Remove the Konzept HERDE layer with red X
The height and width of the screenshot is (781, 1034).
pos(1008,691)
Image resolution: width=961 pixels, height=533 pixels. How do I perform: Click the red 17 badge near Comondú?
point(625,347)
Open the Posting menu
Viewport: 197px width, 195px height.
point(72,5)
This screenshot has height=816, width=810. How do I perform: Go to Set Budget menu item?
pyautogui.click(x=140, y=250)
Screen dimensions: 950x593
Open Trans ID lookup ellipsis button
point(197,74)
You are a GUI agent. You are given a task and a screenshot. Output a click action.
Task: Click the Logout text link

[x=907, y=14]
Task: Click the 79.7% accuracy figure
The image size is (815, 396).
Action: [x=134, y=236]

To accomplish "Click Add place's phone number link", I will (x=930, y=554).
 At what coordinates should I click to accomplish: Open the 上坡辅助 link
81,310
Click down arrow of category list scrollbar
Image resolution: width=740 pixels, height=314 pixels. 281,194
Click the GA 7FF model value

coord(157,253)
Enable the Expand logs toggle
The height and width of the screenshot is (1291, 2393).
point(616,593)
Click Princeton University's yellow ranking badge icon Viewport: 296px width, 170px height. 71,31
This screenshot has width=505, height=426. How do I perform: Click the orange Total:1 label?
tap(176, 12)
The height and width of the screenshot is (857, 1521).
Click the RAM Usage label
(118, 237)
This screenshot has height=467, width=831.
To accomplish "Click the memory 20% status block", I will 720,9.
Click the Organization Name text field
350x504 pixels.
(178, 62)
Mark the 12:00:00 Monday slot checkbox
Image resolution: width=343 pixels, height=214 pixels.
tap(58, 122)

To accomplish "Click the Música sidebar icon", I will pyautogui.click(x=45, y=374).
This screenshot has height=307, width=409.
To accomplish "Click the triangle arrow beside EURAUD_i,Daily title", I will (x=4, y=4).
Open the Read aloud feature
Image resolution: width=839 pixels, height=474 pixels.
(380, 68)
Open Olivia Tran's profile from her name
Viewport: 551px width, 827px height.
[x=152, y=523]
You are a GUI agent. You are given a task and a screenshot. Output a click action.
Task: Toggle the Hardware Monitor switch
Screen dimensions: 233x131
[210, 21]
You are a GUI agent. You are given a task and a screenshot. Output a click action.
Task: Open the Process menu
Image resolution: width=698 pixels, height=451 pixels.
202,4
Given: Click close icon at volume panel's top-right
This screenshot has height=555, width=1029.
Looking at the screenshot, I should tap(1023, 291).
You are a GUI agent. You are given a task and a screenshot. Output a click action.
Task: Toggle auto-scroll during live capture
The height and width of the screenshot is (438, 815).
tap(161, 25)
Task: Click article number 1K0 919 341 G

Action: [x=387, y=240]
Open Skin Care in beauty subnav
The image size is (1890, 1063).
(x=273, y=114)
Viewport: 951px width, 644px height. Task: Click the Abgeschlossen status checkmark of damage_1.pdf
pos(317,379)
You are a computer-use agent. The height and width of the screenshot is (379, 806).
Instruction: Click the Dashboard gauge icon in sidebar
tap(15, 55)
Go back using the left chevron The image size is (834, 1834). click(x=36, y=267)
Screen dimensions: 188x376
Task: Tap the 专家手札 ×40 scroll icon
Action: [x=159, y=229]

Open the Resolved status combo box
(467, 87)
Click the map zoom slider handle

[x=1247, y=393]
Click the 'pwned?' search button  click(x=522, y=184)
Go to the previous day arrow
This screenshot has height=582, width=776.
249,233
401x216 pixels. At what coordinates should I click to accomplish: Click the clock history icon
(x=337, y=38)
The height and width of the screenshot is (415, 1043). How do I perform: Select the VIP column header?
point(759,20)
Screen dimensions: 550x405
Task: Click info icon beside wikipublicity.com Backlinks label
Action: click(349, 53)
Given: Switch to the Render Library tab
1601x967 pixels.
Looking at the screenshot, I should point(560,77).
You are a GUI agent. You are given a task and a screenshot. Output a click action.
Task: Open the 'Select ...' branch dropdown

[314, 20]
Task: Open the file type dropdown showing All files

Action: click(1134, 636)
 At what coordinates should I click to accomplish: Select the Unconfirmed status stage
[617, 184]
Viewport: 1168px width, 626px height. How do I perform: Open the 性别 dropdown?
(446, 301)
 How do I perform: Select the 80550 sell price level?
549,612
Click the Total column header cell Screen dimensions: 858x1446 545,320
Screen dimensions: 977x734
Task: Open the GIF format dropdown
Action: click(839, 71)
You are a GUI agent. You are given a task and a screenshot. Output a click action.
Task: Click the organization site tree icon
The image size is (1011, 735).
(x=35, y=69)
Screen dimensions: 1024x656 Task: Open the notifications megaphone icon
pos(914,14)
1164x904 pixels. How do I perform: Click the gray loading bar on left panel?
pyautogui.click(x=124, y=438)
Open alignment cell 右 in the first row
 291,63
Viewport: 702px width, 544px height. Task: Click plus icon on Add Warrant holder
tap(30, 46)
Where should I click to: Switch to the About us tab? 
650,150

#### Stated exercise
Identify each line in the entries above that contains the word "Select", and copy every such line in full.

#### Finished answer
The height and width of the screenshot is (415, 1043). How do I perform: Select the VIP column header?
Task: Open the 'Select ...' branch dropdown
 At what coordinates should I click to accomplish: Select the Unconfirmed status stage
 How do I perform: Select the 80550 sell price level?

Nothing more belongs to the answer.